The Church and AIDS

The truth is that Christians have had a very mixed response to the AIDS epidemic. Some will have a great deal on their conscience; others have forged paths of compassion and commitment that are unequaled. It's depressing to read about Mike Huckabee's Southern Baptist hostility, ignorance and fear toward people with HIV as late as 1992. It's heart-breaking to have watched the black church look the other way for two decades as so many of its members needed help, candor, and compassion. But not everyone has behaved like this. I was praying about this today and Mychal Judge came into my mind, as he sometimes does. I think history will see him as a saint at some point. If you doubt that, I recommend Netflixing "Saint of 9/11", a documentary that stays with you for a long time. And in that documentary, the part that understandably gripped me most was his early response to gay men with AIDS:

We forget how terrifying HIV was in the early and mid 1980s, how patients would be quarantined in dark rooms, abandoned by their families, with their meals rolled into their rooms on trolleys. From the beginning, Mychal did as Jesus did and walked right in and kissed these frightened souls on the lips. If they recoiled from the sight of a priest - gay men at that time saw the church as an alien, hostile entity - he would persist in silence.
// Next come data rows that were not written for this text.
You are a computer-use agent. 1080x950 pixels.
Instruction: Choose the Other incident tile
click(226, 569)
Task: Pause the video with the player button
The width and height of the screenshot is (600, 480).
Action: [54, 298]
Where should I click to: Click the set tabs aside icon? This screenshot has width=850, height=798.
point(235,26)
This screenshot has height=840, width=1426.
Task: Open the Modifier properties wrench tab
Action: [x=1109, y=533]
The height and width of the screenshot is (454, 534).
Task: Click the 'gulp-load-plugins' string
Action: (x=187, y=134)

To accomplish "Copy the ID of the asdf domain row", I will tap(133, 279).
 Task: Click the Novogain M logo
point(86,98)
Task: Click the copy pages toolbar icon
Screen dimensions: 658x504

He would simply bring holy oils, take a chair to the bottom of their hospital beds, and massage their bony, cold, pain-racked feet. He seemed to express no anger, just a kind of suspended joy in the moment, a joy he found resuscitated by the fact of the resurrection and the intercession of Our Lady.

This is the calling of the Christian in the face of a plague: engagement, love, compassion, help. Some lived up to it; some failed. But everyone can grow.